Observability
The HPD.MultiAgent.Observability namespace provides two drop-in observers for monitoring workflow executions: MetricsObserver for execution metrics, and TracingObserver for distributed tracing via OpenTelemetry.
Register observers on a WorkflowEventCoordinator — no reference to HPD.Events is needed.
MetricsObserver
MetricsObserver collects per-workflow and per-node execution metrics in memory.

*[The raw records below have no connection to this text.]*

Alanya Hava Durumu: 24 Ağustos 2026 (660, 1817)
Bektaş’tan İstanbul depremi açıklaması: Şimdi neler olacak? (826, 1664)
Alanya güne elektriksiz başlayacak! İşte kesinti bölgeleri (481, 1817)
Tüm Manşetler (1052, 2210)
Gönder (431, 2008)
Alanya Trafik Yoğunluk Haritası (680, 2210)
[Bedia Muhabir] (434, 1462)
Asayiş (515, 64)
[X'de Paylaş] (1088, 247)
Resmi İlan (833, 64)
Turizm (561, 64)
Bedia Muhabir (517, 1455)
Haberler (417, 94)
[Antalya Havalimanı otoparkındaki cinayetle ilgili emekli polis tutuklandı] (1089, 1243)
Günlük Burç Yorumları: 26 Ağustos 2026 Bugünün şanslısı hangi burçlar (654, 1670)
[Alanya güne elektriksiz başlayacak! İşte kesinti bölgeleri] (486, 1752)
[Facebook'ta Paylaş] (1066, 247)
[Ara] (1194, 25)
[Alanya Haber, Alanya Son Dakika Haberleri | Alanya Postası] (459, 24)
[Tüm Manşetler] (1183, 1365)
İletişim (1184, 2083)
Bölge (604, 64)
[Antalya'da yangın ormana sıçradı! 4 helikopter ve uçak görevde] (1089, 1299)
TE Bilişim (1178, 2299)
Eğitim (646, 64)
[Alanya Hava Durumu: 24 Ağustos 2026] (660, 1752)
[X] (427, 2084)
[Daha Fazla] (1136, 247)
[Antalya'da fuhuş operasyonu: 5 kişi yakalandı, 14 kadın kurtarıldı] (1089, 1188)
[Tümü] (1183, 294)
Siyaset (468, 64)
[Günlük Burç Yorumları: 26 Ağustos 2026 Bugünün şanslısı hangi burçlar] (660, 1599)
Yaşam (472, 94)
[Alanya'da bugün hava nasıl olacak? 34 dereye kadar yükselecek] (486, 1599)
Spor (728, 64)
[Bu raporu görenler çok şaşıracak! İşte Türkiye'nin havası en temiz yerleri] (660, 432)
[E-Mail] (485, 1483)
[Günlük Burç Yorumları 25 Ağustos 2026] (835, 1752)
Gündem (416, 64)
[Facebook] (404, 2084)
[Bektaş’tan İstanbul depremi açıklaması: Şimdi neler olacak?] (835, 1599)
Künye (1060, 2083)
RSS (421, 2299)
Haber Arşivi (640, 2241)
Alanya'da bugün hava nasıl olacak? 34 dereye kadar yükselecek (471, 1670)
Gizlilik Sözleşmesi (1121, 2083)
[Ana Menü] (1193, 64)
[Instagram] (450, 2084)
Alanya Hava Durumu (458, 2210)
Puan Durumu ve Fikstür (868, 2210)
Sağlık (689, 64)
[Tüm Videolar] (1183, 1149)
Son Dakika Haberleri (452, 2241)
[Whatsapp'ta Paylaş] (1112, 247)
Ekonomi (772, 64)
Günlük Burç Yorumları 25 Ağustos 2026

By default it retains data for the last 100 completed workflows; pass maxCompletedWorkflows to adjust:
var metrics = new MetricsObserver(); // default: last 100
var metrics = new MetricsObserver(maxCompletedWorkflows: 500); // keep last 500using HPD.MultiAgent;
using HPD.MultiAgent.Observability;
var metrics = new MetricsObserver();
var coordinator = new WorkflowEventCoordinator();
coordinator.AddObserver(metrics);
await foreach (var evt in workflow.ExecuteStreamingAsync(input, coordinator))
{
if (evt is TextDeltaEvent delta)
Console.Write(delta.Text);
}
// After completion, inspect metrics
var completed = metrics.CompletedWorkflows.First();
Console.WriteLine($"Duration: {completed.Duration}");
Console.WriteLine($"Nodes: {completed.TotalNodesExecuted} executed, {completed.FailedNodes} failed");
Console.WriteLine($"Tokens: {completed.TotalTokens} total ({completed.TotalInputTokens} in / {completed.TotalOutputTokens} out)");
Console.WriteLine($"Tools: {completed.TotalToolCalls} tool calls");WorkflowMetrics properties
| Property | Type | Description |
|---|---|---|
ExecutionId | string | Unique ID for this run |
WorkflowName | string? | Workflow name (if set) |
StartedAt | DateTimeOffset | When execution started |
CompletedAt | DateTimeOffset? | When execution completed |
Duration | TimeSpan | Total execution time |
Success | bool? | Whether the workflow succeeded |
TotalNodesExecuted | int | Number of nodes that ran |
SuccessfulNodes | int | Nodes that succeeded |
FailedNodes | int | Nodes that failed |
SkippedNodes | int | Nodes that were skipped |
TotalTokens | int | Combined input + output tokens |
TotalInputTokens | int | Input tokens across all nodes |
TotalOutputTokens | int | Output tokens across all nodes |
TotalToolCalls | int | Tool invocations across all nodes |
IterationCount | int | Loop iterations (cyclic graphs) |
NodeMetrics | ConcurrentDictionary<string, NodeMetrics> | Per-node breakdown |
NodeMetrics properties
| Property | Type | Description |
|---|---|---|
NodeId | string | Node ID |
StartedAt | DateTimeOffset? | When the node started |
Duration | TimeSpan? | Node execution time |
Success | bool? | Whether the node succeeded |
WasSkipped | bool | Whether the node was skipped |
SkipReason | string? | Reason for skipping |
ErrorMessage | string? | Error message if failed |
RetryCount | int | Number of retry attempts |
InputTokens | int | Input tokens for this node |
OutputTokens | int | Output tokens for this node |
ToolCallCount | int | Tool calls made by this node |
ToolsCalled | List<string> | Names of tools called |
RequiredApproval | bool | Whether approval was requested |
ApprovalGranted | bool? | Approval outcome |
ApprovalWaitTime | TimeSpan? | Time spent waiting for approval |
Iteration | int | Which iteration this node ran in |
Live updates
Use OnMetricsUpdated and OnWorkflowCompleted to react in real time:
var metrics = new MetricsObserver();
metrics.OnWorkflowCompleted += m =>
{
Console.WriteLine($"Workflow finished: {m.TotalTokens} tokens used");
};
metrics.OnMetricsUpdated += m =>
{
// Called after every node starts or completes
};Querying active workflows
// Active (still running)
foreach (var wf in metrics.ActiveWorkflows)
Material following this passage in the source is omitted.